Scott Atkinson rightly (and quite gently) reminds me that punk is not all about anger – there are playful and fun elements to it as well. He’s right – I was somewhat hasty in my labeling it as an expression of rage alone. Perhaps a better all-encompassing term would be “energy” – there is a vast reservoir of untapped energy that is aching for release. The driving energy of punk music (and most Rock music in general) is simply a release of internal energy of the listener. It is a mild form of Aristotle’s catharsis, arising not from the purging power of a well plotted tragedy, but from the emotional power of music.
I also neglected the deep connection between punk, rock, and pop. Punk is perhaps a logical outgrowth of Rock – after all, one of the essential defining elements of rock is a sense of rebellion and finding your own way. I can’t help but think of Jack Black in School of Rock trying to explain Rock to the highly cultured children. He explains it in terms of releasing anger. “Rock and Roll used to be a way to stick it to the man. But then along came MTV!!!!” – lines directly echoed by the Ramones in the documentary. They basically said that MTV ruined their business because you had to fit their business model if you wanted to get played. Thus the rise of 80’s pop, which did have great punk influence, but it tamed down and characterized by sweetness and playfulness and exuberance.
And then I’m reminded of Douglas Rushkoff’s Coercion when he talks about the coercive nature of the spectacle – the stage show. Think of this comment in connection to the live stage shows of great bands: “When we are part of a crowd, we are free to experience heightened levels of emotions that just aren’t possible for smaller groups. Relieved of our responsibility to make considered judgments, we can allow ourselves to be swept away by the enthusiasm of the greater body. Whatever everyone in the crowd has in common -- yet may not be free to express in daily life -- is amplified by the intensity of the spectacle and the protection that the anonymity of a mob affords.” (118).

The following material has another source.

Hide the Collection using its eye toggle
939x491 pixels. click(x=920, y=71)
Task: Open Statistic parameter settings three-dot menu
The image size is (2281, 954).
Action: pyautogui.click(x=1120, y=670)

Rushkoff says that we live much of life with a rage that begs for expression -- the anonymity of a crowd allows us to give voice to that rage and “A person who is able to name this sensation at just the right moment can direct the raw emotional energy at such a gathering to almost any end he chooses.” (123). Rushkoff identifies the raw emotional energy that seems to be released by well done music.
So the question is – what is the redemptive analogy for this raw energy – is this the raw energy that we release in powerful experiences of worship? (go read some of the psalms again). Is this the thrill that comes as a team returns from a mission trip. Is this the energy we feel when a deep insight from the Word grips us? Is the Holy Spirit working in us to sanctify these raw bursts of energy within – or rather sanctify our expression of them?
Just thinking – let me know what you think.